The human triceps surae (two gastrocnemii and soleus) has aponeuroses in the proximal and distal aspects, the latter of which insert into the calcaneus by sharing the common Achilles tendon. These tendinous tissues are known to have elasticity and upon muscle contraction the aponeurosis is stretched both longitudinally (along the muscle's line of action) and transversely. Higher aponeurosis transverse deformability has been documented, but there is a paucity of information on the morphology and mechanical properties of human aponeurosis. This study aimed to identify morphological and mechanical characteristics of the human triceps surae aponeuroses. Twenty-five triceps surae muscle-tendon units were procured from 13 human donors (formalin fixed, 6 males, 7 females) aged 67-91 years. Specimens of aponeuroses were excised from the eight regions (posterior and anterior regions of the gastrocnemius medialis and lateralis, medial and lateral parts of soleus; proximal, middle, and distal sites each, 2-4 cm × 2-4 cm). Aponeurosis thickness was measured using a digital caliper. Uniaxial tensile tests were implemented to determine the mechanical properties of specimens loaded longitudinally (along the muscle's line of action) and transversely. The aponeurosis thickness showed significant differences between muscles and sites, while Young's modulus showed direction-dependent (longitudinal vs. transverse) differences within sites. Results show different morphology and mechanical properties of aponeuroses between synergist muscles. The reason for site-dependent differences in stiffness is due to a reduced aponeurosis thickness rather than a reduction in the material property. The anisotropic elastic feature (differences between longitudinal and transverse directions) of the aponeuroses was more pronounced than previous in vivo findings, suggesting inherent material design of the aponeurosis that matches three-dimensional contractile behavior of muscle fibers.

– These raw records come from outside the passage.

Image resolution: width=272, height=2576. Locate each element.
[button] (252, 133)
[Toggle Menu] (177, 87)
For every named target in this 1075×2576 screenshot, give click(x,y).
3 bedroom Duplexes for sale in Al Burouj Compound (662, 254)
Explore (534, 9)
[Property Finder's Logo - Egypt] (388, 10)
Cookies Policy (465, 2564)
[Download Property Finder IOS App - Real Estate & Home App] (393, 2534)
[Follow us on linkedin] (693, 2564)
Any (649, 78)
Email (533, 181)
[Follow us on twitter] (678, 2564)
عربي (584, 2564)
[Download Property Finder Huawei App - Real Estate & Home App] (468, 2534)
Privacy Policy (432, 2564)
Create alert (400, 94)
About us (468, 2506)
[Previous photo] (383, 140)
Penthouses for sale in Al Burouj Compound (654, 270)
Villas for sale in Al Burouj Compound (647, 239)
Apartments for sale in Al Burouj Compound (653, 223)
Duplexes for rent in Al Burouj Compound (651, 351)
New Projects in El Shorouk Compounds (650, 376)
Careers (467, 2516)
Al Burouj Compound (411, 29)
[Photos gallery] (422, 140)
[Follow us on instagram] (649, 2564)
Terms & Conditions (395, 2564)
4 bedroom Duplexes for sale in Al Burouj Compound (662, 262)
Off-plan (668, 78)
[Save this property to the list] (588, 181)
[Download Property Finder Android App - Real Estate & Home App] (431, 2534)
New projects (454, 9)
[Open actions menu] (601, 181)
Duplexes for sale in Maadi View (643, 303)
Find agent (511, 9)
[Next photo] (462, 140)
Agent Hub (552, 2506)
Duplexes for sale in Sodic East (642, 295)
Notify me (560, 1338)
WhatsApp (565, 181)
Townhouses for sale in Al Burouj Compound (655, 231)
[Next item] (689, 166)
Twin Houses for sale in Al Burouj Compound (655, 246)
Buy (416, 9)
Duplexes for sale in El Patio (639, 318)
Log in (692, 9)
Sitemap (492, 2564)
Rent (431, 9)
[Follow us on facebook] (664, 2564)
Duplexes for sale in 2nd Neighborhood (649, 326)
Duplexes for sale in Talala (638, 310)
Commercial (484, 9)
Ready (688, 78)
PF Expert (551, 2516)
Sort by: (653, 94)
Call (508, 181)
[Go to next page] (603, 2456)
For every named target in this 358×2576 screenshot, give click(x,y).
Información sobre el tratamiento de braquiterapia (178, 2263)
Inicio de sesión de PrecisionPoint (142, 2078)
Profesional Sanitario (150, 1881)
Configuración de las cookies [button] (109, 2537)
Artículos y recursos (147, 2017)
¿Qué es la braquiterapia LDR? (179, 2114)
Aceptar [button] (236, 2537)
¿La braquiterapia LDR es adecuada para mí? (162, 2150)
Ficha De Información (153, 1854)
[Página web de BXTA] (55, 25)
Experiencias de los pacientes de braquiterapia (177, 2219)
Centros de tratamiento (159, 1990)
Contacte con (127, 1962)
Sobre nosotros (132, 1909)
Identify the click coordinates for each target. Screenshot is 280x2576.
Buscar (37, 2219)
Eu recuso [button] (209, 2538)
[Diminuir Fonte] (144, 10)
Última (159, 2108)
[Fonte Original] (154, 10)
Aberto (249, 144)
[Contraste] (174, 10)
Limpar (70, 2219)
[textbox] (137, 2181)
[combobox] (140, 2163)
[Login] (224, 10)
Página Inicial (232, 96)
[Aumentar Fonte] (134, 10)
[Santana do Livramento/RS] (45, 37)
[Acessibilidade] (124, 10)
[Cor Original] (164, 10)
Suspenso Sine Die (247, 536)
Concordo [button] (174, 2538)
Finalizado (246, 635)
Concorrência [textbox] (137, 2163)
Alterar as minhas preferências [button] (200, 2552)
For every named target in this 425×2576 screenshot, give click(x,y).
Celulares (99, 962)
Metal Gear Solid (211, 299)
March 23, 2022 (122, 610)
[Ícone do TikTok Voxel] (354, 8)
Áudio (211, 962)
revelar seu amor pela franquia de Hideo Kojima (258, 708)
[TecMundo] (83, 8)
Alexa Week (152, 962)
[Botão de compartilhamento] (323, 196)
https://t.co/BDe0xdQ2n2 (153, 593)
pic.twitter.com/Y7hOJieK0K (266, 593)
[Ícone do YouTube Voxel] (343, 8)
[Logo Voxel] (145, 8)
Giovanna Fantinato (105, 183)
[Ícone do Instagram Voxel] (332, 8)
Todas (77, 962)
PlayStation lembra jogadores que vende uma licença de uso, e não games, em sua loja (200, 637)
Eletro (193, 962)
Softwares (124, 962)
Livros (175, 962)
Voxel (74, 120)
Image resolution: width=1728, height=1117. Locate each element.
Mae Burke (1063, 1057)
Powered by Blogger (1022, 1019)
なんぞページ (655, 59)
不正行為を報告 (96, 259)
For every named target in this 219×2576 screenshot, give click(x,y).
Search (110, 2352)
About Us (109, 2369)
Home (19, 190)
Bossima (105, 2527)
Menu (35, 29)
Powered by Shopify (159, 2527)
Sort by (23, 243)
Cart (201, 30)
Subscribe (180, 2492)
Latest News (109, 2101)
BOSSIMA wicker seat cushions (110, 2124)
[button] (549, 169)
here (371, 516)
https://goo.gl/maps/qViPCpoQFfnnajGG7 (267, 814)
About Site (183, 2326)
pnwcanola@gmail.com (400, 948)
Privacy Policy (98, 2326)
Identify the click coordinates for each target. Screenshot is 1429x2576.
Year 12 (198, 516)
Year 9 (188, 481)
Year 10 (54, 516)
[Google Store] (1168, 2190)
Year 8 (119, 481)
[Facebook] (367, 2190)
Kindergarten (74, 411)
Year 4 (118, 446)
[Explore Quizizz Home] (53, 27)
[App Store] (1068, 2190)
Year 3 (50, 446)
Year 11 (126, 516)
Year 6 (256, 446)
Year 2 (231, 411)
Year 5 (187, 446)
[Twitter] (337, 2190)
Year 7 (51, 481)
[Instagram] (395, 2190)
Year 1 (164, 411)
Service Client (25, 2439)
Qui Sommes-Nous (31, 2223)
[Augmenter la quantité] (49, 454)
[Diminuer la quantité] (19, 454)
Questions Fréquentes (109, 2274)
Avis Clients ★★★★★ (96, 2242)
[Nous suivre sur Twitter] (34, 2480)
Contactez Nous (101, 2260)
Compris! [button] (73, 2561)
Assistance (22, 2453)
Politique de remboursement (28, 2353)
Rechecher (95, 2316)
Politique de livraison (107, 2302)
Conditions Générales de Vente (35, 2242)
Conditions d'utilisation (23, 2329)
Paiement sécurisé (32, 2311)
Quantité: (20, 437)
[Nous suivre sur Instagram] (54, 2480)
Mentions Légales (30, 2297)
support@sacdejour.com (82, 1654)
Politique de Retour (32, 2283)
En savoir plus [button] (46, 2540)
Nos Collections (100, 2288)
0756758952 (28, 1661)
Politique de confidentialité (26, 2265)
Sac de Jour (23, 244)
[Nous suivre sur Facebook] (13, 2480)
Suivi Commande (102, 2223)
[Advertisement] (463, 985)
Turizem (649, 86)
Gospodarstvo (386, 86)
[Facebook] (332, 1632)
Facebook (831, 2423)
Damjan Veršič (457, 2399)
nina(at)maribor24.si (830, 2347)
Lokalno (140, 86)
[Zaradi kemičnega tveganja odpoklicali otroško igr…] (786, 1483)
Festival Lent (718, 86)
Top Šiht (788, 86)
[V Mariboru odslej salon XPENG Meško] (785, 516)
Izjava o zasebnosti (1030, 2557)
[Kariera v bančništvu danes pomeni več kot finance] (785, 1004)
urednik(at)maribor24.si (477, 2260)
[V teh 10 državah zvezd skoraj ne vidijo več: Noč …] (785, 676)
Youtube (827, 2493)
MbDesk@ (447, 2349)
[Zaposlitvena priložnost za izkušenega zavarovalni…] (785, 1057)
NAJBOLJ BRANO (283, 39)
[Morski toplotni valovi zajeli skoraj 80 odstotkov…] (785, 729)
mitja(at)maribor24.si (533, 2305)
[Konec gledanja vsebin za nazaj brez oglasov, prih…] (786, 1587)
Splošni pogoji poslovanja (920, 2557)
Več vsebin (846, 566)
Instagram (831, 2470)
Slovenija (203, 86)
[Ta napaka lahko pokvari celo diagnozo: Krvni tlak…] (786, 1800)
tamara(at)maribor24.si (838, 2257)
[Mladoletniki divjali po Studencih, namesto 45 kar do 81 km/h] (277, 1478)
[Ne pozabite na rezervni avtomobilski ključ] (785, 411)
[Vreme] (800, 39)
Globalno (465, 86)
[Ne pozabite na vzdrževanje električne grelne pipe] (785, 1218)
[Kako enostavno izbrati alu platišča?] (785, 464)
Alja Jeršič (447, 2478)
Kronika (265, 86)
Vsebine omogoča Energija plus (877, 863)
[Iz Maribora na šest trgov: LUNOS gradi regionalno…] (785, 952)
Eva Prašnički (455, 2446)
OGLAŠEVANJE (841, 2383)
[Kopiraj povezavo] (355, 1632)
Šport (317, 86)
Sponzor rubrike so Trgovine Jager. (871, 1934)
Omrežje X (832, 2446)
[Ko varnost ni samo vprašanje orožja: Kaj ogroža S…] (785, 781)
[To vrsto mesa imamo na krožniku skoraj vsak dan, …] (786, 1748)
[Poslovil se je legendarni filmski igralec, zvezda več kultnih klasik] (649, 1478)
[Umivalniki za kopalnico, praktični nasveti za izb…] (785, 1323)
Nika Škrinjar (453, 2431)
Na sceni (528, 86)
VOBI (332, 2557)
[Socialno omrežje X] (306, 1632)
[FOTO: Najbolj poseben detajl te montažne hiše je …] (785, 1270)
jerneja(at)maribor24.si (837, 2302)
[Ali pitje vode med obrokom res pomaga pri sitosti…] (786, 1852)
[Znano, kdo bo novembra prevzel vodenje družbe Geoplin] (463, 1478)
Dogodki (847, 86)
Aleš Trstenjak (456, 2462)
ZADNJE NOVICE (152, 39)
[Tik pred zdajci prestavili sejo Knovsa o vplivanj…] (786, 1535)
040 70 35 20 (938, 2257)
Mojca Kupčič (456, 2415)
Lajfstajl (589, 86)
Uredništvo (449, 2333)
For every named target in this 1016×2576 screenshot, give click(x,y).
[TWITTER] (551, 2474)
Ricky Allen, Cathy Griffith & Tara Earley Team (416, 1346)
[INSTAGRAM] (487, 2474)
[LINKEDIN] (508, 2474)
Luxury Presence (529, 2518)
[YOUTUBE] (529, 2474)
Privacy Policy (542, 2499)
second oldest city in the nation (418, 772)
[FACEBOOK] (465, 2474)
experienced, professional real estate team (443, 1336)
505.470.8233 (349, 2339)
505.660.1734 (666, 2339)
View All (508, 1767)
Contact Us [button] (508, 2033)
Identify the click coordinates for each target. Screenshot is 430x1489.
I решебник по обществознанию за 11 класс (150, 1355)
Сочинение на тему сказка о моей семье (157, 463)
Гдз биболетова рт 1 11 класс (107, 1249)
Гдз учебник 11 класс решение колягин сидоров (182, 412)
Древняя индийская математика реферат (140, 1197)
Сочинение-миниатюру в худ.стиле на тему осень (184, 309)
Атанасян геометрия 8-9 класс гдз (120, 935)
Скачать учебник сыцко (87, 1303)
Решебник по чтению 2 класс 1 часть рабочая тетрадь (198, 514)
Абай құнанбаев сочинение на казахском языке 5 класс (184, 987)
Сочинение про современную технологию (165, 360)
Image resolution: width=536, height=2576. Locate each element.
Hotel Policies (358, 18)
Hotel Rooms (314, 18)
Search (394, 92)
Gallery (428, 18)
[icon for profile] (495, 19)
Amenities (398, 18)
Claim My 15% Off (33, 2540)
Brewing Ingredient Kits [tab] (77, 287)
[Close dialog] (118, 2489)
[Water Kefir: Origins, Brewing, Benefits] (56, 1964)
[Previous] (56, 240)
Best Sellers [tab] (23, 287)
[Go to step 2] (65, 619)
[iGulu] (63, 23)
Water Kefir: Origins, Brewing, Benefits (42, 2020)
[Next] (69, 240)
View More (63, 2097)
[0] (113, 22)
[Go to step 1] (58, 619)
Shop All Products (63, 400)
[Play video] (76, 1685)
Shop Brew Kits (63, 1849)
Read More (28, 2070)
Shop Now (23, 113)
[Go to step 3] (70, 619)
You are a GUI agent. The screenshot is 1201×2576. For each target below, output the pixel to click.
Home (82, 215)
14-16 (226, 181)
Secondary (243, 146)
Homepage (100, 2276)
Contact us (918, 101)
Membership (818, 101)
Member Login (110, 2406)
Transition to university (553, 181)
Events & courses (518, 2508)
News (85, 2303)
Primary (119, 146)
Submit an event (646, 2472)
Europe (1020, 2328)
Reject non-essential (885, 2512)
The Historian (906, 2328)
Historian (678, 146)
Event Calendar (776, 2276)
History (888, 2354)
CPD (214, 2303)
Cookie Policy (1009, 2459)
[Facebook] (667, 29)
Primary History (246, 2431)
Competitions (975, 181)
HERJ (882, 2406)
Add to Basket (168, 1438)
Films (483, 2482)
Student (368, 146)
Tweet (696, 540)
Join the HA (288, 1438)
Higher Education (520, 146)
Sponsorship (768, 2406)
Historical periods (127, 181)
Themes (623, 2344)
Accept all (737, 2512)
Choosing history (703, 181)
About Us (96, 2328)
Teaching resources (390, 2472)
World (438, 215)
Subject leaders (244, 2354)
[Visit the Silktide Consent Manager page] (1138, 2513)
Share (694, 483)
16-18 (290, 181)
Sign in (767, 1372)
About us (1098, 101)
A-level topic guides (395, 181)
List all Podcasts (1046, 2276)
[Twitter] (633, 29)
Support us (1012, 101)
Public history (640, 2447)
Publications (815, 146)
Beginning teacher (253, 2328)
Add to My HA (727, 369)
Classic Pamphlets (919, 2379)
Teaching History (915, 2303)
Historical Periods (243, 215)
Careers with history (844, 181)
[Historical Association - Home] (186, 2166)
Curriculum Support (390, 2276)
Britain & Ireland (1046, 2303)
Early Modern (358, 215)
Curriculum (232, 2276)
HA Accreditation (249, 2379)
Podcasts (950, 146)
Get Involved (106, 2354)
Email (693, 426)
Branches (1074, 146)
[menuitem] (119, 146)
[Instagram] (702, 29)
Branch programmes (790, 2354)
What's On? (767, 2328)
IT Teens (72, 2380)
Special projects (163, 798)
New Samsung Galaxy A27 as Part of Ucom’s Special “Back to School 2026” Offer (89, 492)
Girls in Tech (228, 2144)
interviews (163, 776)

人类小腿三头肌(两块比目鱼肌和腓肠肌)在近端和远端都有腱膜,后者通过共享共同的跟腱插入跟骨。这些腱组织具有弹性,在肌肉收缩时,腱膜会沿着肌肉的作用线纵向拉伸,同时也会横向拉伸。已经有研究记录了较高的腱膜横向可变形性,但关于人类腱膜的形态和力学特性的信息却很少。本研究旨在确定人类小腿三头肌腱膜的形态和力学特征。从 13 名年龄在 67-91 岁的人类供体中获得了 25 个小腿三头肌肌腱-肌腹单位(福尔马林固定,6 名男性,7 名女性)。从内侧和外侧比目鱼肌的后区和前区、比目鱼肌的内侧和外侧部分、每块肌肉的近端、中间和远端(每个 2-4cm×2-4cm)切除腱膜标本。使用数字卡尺测量腱膜厚度。对标本进行单轴拉伸试验,以确定沿肌肉作用线纵向加载和横向加载时的力学性能。腱膜厚度在肌肉和部位之间存在显著差异,而杨氏模量在部位内显示出与方向相关的(纵向与横向)差异。结果表明,协同肌之间的腱膜具有不同的形态和力学特性。刚度部位依赖性差异的原因是腱膜厚度减小,而不是材料性能降低。腱膜的各向异性弹性特征(纵向和横向之间的差异)比以前的体内研究结果更为明显,这表明腱膜具有内在的材料设计,与肌肉纤维的三维收缩行为相匹配。